Presentation information

[J] Poster

M (Multidisciplinary and Interdisciplinary) » M-IS Intersection

[M-IS26] Gas hydrates in environmental-resource sciences

Fri. Jun 3, 2022 11:00 AM - 1:00 PM Online Poster Zoom Room (32) (Ch.32)

convener:Hitoshi Tomaru(Department of Earth Sciences, Chiba University), convener:Akihiro Hachikubo(Kitami Institute of Technology), Shusaku Goto(Institute for Geo-Resources and Environment National Institute of Advanced Industrial Science and Technology), Chairperson:Hitoshi Tomaru(Department of Earth Sciences, Chiba University), Satoko Owari(Tokyo University of Marine Science and Technology)

11:00 AM - 1:00 PM

[MIS26-P07] Permeability Prediction Based on the Logging Data of Gas Hydrate Reservoir by Using Machine Learning Method

*CHAO XU1, Hitoshi Tomaru1 (1.Chiba University)

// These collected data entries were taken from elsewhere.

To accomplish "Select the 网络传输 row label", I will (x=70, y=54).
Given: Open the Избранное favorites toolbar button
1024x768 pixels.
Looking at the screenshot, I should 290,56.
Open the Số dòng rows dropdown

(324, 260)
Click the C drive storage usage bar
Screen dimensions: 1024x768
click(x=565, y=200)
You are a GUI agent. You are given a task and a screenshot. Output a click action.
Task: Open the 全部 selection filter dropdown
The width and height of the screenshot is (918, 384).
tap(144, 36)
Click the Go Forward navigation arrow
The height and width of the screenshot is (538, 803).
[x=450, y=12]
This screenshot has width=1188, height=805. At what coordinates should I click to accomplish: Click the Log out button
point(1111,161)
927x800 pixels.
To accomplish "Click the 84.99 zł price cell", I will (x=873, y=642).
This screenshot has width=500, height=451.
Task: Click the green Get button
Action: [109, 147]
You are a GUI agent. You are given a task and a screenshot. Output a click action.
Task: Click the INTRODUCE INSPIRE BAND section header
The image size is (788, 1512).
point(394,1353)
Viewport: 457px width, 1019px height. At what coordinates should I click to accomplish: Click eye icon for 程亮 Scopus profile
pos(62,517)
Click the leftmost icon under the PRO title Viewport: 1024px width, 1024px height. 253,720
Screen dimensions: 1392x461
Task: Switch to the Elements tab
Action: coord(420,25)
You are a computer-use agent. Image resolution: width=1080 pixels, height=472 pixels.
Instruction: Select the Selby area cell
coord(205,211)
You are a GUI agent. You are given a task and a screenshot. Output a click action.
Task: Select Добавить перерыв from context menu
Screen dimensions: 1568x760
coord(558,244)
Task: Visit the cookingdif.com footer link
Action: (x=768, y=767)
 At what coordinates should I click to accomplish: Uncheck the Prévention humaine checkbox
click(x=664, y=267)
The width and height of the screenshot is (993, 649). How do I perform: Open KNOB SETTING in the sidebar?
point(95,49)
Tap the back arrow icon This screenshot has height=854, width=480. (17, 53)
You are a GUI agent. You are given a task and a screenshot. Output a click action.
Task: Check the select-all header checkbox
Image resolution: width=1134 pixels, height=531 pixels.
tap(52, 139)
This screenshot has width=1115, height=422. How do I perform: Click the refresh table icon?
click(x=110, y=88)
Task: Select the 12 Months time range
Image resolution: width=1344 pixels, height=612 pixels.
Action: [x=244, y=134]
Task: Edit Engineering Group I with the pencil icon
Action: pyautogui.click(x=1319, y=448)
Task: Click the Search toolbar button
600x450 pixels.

Keywords:Permeability, Gas Hydrate, Machine Learning

Permeability, as one of the flow parameters, is of great importance for the study of oil, gas and hydrate reservoirs, and even the whole lithosphere. Traditional permeability prediction methods have high requirements on the type of logging data, and the empirical parameters are difficult to be adjusted according to the actual research situation, which include empirical equations and multivariable regression analysis. In this study, a total of 156 permeability measurements for Nankai Trough were obtained from the literature, and 101 of them were used in combination with logging data at the same depth as samples to train an artificial neural network, and the prediction accuracy of the obtained model was over 90%. Applying this model, we predicted the permeability values corresponding to the depth of all logging data points and substituted them into the hydrate generation prediction model used in the previous study. In our previous simulations, we used two representative permeability values to initially investigate the distribution of hydrate saturation under lithology control, and the permeability predicted by artificial neural network not only reflects the actual formation lithology variation more precisely, but also improves the accuracy of the simulation results after permeability improvement.